الْمَلٰٓئِكَةُ fail olup lafzen merfûdur.
طَيِّب۪ينَ kelimesi تَتَوَفّٰيهُمُ ‘deki mef’ûlun hali olup cemi müzekker salim olduğu için ى ile mansubdur. Cemi müzekker salim kelimeler harf ile îrablanır.
يَقُولُونَ سَلَامٌ عَلَيْكُمُ cümlesi الْمَلٰٓئِكَةُ ‘nun hali olarak mahallen mansubdur.
يَقُولُونَ fiili نَ ’un sübutuyla merfû muzari fiildir. Zamir olan çoğul و ’ı fail olup mahallen merfûdur.
Mekulü’l-kavli, سَلَامٌ عَلَيْكُمُ ‘dur. يَقُولُونَ fiilinin mef’ûlun bihi olarak mahallen mansubdur.
سَلَامٌ mübteda olup lafzen merfûdur. عَلَيْكُمْ car mecruru mahzuf mübtedanın haberine müteallıktır.
عَلَى harf-i ceri mecruruna istila, rağmen, karşı, hal gibi manalar kazandırabilir. Buradaki عَلَى harf-i ceri istila manasındadır. (Arapça Dilbilgisi Ayetlerle Nahiv Bilgisi)
تَتَوَفّٰيهُمُ fiili sülâsî mücerrede iki harf ilave edilerek mezid yapılan fiillerdendir. تَفَعَّلَ babındadır. Sülâsîsi وفي ’dir.

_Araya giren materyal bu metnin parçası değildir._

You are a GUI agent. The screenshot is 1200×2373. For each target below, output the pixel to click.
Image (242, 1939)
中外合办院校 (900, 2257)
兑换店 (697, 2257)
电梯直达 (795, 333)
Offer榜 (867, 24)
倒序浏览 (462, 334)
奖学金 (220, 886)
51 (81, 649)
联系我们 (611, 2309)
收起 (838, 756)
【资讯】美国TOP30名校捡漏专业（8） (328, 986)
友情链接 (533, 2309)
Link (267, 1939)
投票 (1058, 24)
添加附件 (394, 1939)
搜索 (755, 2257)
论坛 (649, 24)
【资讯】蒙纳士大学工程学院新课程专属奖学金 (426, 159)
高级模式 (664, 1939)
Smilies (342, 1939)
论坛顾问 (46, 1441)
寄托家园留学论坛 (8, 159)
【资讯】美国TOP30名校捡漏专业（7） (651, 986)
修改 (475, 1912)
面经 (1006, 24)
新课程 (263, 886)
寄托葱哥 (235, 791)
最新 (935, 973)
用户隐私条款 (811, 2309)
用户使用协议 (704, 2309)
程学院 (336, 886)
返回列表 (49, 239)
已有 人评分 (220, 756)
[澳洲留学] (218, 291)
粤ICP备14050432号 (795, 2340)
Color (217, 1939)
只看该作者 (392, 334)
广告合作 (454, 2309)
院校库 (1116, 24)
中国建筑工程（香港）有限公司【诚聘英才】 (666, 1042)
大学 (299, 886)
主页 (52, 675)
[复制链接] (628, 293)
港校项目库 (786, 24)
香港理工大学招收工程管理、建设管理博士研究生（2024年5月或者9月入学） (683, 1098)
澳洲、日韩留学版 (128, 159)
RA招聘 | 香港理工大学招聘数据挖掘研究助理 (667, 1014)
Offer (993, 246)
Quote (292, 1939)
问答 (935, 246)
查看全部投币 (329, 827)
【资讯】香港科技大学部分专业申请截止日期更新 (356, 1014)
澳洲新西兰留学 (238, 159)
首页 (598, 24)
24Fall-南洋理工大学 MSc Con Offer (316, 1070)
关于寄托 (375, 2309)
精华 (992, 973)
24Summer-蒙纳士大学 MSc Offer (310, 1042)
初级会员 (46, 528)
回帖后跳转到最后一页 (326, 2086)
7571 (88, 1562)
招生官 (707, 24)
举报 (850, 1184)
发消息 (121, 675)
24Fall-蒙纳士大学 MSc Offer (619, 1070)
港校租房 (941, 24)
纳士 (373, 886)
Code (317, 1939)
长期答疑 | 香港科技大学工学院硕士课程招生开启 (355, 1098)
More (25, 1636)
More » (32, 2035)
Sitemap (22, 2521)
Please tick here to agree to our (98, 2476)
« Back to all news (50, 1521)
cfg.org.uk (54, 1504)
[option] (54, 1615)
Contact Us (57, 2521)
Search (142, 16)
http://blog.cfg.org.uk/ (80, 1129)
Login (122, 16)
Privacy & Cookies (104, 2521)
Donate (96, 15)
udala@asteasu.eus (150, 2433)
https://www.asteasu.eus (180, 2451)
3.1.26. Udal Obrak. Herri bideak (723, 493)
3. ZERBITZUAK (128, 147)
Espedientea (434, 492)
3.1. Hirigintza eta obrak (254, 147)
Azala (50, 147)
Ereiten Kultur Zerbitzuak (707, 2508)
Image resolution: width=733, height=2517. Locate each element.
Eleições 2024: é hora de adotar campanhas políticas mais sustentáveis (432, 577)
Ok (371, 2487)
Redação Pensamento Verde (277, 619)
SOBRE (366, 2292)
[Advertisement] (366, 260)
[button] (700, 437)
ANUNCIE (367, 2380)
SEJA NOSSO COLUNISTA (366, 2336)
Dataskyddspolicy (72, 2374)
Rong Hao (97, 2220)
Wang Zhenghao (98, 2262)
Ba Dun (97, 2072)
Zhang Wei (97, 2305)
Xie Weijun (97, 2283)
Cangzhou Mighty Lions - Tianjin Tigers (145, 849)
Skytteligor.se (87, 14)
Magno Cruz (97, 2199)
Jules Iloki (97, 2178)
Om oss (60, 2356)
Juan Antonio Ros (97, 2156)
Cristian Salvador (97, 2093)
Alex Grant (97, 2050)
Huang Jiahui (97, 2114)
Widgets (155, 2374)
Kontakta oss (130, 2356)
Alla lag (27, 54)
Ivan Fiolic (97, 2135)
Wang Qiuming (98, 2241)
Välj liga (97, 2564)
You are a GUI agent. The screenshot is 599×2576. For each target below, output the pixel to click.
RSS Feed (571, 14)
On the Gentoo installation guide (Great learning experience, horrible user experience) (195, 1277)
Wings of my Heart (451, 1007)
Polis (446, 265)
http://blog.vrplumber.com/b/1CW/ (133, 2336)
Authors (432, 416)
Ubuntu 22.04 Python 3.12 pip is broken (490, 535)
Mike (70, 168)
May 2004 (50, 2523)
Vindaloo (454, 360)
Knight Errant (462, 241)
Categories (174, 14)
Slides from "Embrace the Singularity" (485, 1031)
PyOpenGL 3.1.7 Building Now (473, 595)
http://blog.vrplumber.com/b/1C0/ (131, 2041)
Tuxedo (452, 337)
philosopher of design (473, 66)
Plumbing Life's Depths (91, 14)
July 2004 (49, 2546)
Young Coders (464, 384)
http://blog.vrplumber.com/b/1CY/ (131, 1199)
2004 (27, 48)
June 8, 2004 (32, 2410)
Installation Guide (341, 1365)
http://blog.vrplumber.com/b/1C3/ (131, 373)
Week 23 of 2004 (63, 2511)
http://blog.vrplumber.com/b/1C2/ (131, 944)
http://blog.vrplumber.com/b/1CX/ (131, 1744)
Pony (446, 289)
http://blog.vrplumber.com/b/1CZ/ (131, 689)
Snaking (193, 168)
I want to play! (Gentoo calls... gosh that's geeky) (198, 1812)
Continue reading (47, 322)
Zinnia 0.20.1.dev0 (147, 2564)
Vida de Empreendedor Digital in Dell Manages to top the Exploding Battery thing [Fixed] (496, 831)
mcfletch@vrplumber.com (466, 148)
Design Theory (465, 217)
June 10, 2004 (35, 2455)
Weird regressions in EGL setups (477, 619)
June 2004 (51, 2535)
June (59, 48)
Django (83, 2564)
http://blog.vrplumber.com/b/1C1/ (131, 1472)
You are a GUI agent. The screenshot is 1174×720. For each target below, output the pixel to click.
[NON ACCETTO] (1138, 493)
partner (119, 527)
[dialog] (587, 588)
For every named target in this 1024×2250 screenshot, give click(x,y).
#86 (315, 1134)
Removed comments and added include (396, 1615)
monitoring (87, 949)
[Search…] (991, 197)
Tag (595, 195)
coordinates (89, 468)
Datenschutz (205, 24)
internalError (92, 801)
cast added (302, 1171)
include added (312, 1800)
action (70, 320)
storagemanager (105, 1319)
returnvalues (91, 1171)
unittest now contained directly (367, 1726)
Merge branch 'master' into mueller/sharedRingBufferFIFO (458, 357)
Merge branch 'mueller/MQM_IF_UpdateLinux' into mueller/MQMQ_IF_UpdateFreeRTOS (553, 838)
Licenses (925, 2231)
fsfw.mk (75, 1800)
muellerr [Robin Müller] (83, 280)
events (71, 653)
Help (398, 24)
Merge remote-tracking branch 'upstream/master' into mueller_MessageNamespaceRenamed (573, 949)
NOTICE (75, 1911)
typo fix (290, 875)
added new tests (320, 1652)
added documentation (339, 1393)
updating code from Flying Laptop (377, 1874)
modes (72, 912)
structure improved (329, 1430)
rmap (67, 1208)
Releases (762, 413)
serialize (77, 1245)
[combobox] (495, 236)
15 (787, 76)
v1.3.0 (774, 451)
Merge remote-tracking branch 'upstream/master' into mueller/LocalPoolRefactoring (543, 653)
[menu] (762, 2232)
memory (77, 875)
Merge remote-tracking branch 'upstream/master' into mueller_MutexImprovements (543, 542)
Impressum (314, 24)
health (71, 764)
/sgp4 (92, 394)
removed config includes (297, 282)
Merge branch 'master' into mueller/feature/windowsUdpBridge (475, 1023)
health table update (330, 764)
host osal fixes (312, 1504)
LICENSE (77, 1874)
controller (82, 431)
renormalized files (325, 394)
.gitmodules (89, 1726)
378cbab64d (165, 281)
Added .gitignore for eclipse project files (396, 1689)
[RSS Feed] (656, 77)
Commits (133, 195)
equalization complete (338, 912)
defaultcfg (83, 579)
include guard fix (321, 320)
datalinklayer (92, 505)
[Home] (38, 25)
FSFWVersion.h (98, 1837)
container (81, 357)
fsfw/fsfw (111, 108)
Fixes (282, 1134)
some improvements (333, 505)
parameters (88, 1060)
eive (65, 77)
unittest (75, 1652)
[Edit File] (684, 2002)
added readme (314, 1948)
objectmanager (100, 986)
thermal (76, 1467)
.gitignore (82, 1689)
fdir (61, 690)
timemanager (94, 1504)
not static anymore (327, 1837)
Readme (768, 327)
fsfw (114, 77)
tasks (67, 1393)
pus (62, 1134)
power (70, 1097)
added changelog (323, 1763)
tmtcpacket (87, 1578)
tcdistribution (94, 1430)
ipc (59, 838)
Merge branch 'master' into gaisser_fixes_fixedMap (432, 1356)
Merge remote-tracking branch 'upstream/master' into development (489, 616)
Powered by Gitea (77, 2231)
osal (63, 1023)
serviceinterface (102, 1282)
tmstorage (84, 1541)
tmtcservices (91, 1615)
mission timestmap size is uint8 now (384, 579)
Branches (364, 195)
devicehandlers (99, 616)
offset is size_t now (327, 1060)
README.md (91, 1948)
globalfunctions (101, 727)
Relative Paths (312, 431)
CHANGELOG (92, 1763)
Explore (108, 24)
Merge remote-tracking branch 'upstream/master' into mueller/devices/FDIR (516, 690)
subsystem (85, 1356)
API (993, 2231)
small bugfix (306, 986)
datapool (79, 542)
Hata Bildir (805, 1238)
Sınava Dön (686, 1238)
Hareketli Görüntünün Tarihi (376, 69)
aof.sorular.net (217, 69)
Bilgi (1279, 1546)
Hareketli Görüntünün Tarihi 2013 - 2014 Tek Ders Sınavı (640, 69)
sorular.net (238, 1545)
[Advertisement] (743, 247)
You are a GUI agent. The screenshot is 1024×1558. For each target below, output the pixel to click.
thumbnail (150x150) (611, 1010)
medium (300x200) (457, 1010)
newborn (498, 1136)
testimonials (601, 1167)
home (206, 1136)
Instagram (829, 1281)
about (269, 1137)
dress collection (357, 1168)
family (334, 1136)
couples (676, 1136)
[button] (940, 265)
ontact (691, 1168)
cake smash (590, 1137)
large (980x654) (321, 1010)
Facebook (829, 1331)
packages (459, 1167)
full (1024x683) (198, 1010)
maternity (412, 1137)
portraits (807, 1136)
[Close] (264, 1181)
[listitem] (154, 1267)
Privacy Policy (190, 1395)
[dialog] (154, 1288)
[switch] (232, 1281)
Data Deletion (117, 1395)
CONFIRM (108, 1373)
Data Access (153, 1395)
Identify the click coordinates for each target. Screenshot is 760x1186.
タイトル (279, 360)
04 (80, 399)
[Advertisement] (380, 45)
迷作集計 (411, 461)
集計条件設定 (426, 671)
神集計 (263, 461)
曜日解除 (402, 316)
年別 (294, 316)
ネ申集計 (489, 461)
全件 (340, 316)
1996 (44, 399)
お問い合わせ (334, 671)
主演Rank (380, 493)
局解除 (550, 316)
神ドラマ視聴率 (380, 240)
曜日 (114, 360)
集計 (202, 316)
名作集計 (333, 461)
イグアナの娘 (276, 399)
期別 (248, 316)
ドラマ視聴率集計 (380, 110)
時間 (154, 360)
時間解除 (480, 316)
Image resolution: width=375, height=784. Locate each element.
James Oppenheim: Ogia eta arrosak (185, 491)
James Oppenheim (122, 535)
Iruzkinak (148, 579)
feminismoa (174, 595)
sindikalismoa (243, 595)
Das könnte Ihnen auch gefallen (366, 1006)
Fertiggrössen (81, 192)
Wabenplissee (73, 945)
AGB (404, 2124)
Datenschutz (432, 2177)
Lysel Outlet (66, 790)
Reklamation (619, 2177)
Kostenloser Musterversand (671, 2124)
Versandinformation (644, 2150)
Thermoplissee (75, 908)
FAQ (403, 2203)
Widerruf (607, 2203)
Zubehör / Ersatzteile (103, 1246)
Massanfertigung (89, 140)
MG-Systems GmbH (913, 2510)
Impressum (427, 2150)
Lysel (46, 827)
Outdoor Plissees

Bu bab fiile mutavaat, tekellüf, ittihaz, sayruret, tecennüb (sakınma) ve talep anlamları katar.
ادْخُلُوا الْجَنَّةَ بِمَا كُنْتُمْ تَعْمَلُونَ
Fiil cümlesidir. ادْخُلُوا fiili نَ ’un hazfıyla mebni emir fiildir. Zamir olan çoğul و ’ı fail olup mahallen merfûdur.
الْجَنَّةَ mef’ûlun bih olup fetha ile mansubdur.
مَا ve masdar-ı müevvel, بِ harf-i ceriyle birlikte ادْخُلُوا fiiline müteallıktır. İsm-i mevsûlun sılası كُنْتُمْ ’un dahil olduğu isim cümlesidir. Îrabtan mahalli yoktur.
كُنْتُمْ sükun üzere mebni nakıs fiildir. İsim cümlesinin önüne geldiğinde, ismini ref haberini nasb eder.
تُمْ muttasıl zamiri كُنْتُمْ ’un ismi olarak mahallen merfûdur. تَعْمَلُونَ fiili كُنْتُمْ ’un haberi olarak mahallen mansubdur.
تَعْمَلُونَ fiili نَ ‘nun sübutuyla merfû muzari fiildir. Zamir olan çoğul و ‘ı fail olarak mahallen merfûdur.اَلَّذ۪ينَ تَتَوَفّٰيهُمُ الْمَلٰٓئِكَةُ طَيِّب۪ينَۙ يَقُولُونَ سَلَامٌ عَلَيْكُمُۙ
Önceki ayetteki الْمُتَّق۪ينَۙ ’nin sıfatı konumundaki has ism-i mevsûl الَّذ۪ينَ ’nin sılası olan تَتَوَفّٰيهُمُ الْمَلٰٓئِكَةُ طَيِّب۪ينَۙ , müspet muzari fiil sıygasında gelerek hudûs, teceddüt ve tecessüme işaret etmiştir.
Sıfat, tabi olduğu kelimenin sahip olduğu bir özelliğe işaret etmek için yapılan ıtnâb sanatıdır.
طَيِّب۪ينَۙ kelimesi, تَتَوَفّٰيهُمُ fiilindeki mansub zamirin halini, … يَقُولُونَ سَلَامٌ عَلَيْكُمُۙ cümlesi الْمَلٰٓئِكَةُ ‘nun halini bildiren ıtnâb sanatıdır. Cümleler muzari fiil sıygasında gelerek hudûs, teceddüt ve tecessüm ifade etmiştir.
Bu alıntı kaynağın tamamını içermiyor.